Lines from the records below that contain the word "Marketing" are to be copied out.
BEGIN EXERCISE MATERIALS
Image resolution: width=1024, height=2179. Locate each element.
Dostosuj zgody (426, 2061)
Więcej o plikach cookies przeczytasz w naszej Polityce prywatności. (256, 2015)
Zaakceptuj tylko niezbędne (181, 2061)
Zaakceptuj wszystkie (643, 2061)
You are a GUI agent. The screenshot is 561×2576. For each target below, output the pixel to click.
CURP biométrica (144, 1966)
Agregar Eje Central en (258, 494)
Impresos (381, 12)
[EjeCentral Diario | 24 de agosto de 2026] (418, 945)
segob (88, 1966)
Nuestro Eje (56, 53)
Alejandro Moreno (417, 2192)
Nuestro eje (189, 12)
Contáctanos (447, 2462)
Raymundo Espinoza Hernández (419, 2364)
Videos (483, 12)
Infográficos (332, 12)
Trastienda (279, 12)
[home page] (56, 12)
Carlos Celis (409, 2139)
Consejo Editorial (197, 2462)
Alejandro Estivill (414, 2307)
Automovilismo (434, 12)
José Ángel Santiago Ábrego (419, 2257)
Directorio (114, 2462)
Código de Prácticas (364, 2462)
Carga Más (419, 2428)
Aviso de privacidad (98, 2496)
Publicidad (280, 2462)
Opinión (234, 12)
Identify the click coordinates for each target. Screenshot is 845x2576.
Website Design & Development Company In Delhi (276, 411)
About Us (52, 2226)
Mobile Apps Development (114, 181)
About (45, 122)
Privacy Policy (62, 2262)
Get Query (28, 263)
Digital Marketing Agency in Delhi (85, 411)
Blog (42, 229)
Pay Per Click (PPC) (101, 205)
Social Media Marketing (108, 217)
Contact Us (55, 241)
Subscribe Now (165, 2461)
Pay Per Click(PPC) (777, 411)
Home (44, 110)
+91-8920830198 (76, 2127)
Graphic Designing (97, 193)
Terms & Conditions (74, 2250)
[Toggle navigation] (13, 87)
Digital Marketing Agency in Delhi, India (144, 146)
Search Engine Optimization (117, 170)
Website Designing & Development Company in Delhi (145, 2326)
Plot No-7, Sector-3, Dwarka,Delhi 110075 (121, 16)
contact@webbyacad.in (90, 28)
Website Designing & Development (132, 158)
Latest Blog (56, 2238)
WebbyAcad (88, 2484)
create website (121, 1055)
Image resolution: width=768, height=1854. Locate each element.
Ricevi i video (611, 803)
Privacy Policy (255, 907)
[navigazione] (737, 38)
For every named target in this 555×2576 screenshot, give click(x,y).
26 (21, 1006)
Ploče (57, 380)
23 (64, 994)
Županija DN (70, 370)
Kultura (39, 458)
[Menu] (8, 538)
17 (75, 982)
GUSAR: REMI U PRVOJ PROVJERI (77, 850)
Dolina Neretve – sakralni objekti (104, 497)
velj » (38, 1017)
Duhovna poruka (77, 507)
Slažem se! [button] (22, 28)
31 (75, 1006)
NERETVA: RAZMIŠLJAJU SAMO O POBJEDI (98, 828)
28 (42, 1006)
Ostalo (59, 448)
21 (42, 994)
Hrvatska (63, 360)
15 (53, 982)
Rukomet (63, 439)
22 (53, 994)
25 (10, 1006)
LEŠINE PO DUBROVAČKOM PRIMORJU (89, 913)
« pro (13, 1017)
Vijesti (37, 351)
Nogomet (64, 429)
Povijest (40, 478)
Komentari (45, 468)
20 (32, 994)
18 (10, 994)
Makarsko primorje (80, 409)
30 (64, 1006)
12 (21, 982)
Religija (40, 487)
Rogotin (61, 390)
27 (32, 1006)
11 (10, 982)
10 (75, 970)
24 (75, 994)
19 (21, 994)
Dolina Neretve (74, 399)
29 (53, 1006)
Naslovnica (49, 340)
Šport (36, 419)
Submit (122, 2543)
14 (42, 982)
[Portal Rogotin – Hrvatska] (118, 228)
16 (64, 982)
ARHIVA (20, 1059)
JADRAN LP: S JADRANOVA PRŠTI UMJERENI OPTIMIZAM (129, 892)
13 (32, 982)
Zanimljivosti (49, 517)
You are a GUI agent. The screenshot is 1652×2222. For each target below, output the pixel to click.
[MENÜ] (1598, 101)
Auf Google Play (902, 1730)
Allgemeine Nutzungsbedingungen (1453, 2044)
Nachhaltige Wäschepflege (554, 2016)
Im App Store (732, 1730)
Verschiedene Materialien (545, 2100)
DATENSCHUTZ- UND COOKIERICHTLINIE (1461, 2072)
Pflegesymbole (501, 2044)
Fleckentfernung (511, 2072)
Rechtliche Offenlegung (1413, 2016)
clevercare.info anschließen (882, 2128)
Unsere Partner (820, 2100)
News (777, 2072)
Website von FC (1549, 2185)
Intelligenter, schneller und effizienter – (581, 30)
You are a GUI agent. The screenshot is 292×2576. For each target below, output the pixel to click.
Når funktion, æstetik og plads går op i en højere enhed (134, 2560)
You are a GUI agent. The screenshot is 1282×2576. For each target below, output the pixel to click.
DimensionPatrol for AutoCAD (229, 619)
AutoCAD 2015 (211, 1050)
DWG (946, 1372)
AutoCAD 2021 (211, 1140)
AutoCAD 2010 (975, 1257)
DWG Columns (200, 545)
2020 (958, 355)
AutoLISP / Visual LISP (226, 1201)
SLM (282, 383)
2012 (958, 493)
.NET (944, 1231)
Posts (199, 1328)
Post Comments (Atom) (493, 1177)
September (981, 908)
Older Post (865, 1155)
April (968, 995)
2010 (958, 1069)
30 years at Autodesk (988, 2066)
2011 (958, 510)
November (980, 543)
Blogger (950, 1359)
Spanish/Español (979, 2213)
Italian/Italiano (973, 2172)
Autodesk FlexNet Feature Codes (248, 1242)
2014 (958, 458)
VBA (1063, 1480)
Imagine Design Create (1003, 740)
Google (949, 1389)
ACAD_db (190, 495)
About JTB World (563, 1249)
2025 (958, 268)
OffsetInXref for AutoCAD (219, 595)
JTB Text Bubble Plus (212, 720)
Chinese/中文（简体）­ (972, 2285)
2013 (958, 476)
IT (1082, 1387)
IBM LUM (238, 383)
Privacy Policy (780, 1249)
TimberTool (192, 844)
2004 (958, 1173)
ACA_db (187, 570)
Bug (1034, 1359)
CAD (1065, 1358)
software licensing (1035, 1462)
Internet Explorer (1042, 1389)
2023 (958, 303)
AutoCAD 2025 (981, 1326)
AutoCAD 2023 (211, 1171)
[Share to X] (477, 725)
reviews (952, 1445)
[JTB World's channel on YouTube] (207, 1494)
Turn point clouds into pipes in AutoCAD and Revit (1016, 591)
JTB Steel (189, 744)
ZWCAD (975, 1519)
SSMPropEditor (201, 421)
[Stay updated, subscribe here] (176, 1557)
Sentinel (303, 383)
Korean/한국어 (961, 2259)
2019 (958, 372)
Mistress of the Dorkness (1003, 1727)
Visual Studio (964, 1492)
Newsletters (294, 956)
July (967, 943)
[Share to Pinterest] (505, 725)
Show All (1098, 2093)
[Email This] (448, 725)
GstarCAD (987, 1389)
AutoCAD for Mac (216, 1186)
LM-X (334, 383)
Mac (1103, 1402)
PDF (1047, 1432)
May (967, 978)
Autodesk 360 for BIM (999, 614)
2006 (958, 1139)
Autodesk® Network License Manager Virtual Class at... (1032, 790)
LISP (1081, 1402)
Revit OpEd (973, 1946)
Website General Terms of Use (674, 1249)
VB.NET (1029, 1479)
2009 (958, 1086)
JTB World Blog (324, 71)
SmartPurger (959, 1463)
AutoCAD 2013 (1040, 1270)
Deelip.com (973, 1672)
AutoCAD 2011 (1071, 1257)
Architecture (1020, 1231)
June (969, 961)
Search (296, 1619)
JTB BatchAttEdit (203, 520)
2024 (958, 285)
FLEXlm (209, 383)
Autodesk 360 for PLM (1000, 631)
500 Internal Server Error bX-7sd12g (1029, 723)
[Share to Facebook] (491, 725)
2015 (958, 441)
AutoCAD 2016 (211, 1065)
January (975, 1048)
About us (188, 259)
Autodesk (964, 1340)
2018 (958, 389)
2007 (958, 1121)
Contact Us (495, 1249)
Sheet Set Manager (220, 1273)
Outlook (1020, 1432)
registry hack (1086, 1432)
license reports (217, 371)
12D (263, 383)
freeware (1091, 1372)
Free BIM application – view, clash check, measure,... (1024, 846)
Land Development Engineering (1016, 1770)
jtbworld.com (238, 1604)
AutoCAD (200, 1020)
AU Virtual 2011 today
END EXERCISE MATERIALS
(FINISHED EXERCISE):
Digital Marketing Agency in Delhi (85, 411)
Social Media Marketing (108, 217)
Digital Marketing Agency in Delhi, India (144, 146)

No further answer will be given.